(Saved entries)
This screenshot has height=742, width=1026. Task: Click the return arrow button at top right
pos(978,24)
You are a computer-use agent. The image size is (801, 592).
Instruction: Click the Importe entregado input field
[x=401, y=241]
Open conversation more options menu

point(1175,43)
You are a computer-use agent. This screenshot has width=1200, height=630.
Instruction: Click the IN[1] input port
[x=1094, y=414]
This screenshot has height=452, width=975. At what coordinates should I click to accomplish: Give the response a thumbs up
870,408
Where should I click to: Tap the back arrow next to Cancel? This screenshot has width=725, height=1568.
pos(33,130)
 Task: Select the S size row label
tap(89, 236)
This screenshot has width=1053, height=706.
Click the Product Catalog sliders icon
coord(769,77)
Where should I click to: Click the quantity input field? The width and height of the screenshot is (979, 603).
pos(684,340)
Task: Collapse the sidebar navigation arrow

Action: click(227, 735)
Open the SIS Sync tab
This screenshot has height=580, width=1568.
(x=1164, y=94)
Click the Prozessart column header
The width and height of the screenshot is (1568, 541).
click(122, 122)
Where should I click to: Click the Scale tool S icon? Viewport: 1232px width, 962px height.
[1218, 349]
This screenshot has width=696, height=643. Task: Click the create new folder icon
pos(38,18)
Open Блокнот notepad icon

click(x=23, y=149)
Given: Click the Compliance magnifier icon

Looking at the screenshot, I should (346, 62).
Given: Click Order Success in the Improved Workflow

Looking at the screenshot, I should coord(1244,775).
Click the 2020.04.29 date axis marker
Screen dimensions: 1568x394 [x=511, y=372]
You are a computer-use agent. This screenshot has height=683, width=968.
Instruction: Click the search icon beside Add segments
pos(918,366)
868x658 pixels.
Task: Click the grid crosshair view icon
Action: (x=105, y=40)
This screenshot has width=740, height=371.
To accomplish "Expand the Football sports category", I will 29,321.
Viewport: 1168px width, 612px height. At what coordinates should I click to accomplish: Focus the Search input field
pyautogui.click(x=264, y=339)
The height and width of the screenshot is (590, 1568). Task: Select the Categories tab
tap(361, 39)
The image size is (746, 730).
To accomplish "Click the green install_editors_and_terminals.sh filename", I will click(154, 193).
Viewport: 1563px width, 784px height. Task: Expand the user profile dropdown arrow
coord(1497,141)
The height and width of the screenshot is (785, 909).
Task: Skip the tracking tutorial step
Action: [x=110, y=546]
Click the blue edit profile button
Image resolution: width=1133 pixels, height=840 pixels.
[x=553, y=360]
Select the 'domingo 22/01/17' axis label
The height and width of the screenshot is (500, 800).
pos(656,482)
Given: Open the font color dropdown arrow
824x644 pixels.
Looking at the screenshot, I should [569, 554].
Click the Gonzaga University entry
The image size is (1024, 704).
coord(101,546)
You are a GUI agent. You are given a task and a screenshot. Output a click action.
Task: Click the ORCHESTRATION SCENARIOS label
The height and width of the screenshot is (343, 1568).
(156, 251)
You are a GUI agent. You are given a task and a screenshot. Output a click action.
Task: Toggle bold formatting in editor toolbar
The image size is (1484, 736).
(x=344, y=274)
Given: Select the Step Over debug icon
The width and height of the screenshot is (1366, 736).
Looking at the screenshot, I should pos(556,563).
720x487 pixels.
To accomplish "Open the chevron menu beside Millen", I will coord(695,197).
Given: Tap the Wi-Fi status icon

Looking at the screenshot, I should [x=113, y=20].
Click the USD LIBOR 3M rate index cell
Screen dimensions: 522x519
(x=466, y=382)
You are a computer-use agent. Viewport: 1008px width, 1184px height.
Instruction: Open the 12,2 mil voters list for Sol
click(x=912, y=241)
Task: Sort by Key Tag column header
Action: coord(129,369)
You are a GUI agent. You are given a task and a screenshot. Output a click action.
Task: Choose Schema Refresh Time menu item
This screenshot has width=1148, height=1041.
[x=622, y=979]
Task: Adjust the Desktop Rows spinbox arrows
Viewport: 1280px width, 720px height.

Assignment =
Give a word-for-word restatement of every record.

Answer =
This screenshot has height=742, width=1026. Task: Click the return arrow button at top right
pos(978,24)
You are a computer-use agent. The image size is (801, 592).
Instruction: Click the Importe entregado input field
[x=401, y=241]
Open conversation more options menu

point(1175,43)
You are a computer-use agent. This screenshot has width=1200, height=630.
Instruction: Click the IN[1] input port
[x=1094, y=414]
This screenshot has height=452, width=975. At what coordinates should I click to accomplish: Give the response a thumbs up
870,408
Where should I click to: Tap the back arrow next to Cancel? This screenshot has width=725, height=1568.
pos(33,130)
 Task: Select the S size row label
tap(89, 236)
This screenshot has width=1053, height=706.
Click the Product Catalog sliders icon
coord(769,77)
Where should I click to: Click the quantity input field? The width and height of the screenshot is (979, 603).
pos(684,340)
Task: Collapse the sidebar navigation arrow

Action: click(227, 735)
Open the SIS Sync tab
This screenshot has height=580, width=1568.
(x=1164, y=94)
Click the Prozessart column header
The width and height of the screenshot is (1568, 541).
click(122, 122)
Where should I click to: Click the Scale tool S icon? Viewport: 1232px width, 962px height.
[1218, 349]
This screenshot has width=696, height=643. Task: Click the create new folder icon
pos(38,18)
Open Блокнот notepad icon

click(x=23, y=149)
Given: Click the Compliance magnifier icon

Looking at the screenshot, I should (346, 62).
Given: Click Order Success in the Improved Workflow

Looking at the screenshot, I should coord(1244,775).
Click the 2020.04.29 date axis marker
Screen dimensions: 1568x394 [x=511, y=372]
You are a computer-use agent. This screenshot has height=683, width=968.
Instruction: Click the search icon beside Add segments
pos(918,366)
868x658 pixels.
Task: Click the grid crosshair view icon
Action: (x=105, y=40)
This screenshot has width=740, height=371.
To accomplish "Expand the Football sports category", I will 29,321.
Viewport: 1168px width, 612px height. At what coordinates should I click to accomplish: Focus the Search input field
pyautogui.click(x=264, y=339)
The height and width of the screenshot is (590, 1568). Task: Select the Categories tab
tap(361, 39)
The image size is (746, 730).
To accomplish "Click the green install_editors_and_terminals.sh filename", I will click(154, 193).
Viewport: 1563px width, 784px height. Task: Expand the user profile dropdown arrow
coord(1497,141)
The height and width of the screenshot is (785, 909).
Task: Skip the tracking tutorial step
Action: [x=110, y=546]
Click the blue edit profile button
Image resolution: width=1133 pixels, height=840 pixels.
[x=553, y=360]
Select the 'domingo 22/01/17' axis label
The height and width of the screenshot is (500, 800).
pos(656,482)
Given: Open the font color dropdown arrow
824x644 pixels.
Looking at the screenshot, I should [569, 554].
Click the Gonzaga University entry
The image size is (1024, 704).
coord(101,546)
You are a GUI agent. You are given a task and a screenshot. Output a click action.
Task: Click the ORCHESTRATION SCENARIOS label
The height and width of the screenshot is (343, 1568).
(156, 251)
You are a GUI agent. You are given a task and a screenshot. Output a click action.
Task: Toggle bold formatting in editor toolbar
The image size is (1484, 736).
(x=344, y=274)
Given: Select the Step Over debug icon
The width and height of the screenshot is (1366, 736).
Looking at the screenshot, I should pos(556,563).
720x487 pixels.
To accomplish "Open the chevron menu beside Millen", I will coord(695,197).
Given: Tap the Wi-Fi status icon

Looking at the screenshot, I should [x=113, y=20].
Click the USD LIBOR 3M rate index cell
Screen dimensions: 522x519
(x=466, y=382)
You are a computer-use agent. Viewport: 1008px width, 1184px height.
Instruction: Open the 12,2 mil voters list for Sol
click(x=912, y=241)
Task: Sort by Key Tag column header
Action: coord(129,369)
You are a GUI agent. You are given a task and a screenshot. Output a click action.
Task: Choose Schema Refresh Time menu item
This screenshot has width=1148, height=1041.
[x=622, y=979]
Task: Adjust the Desktop Rows spinbox arrows
Viewport: 1280px width, 720px height.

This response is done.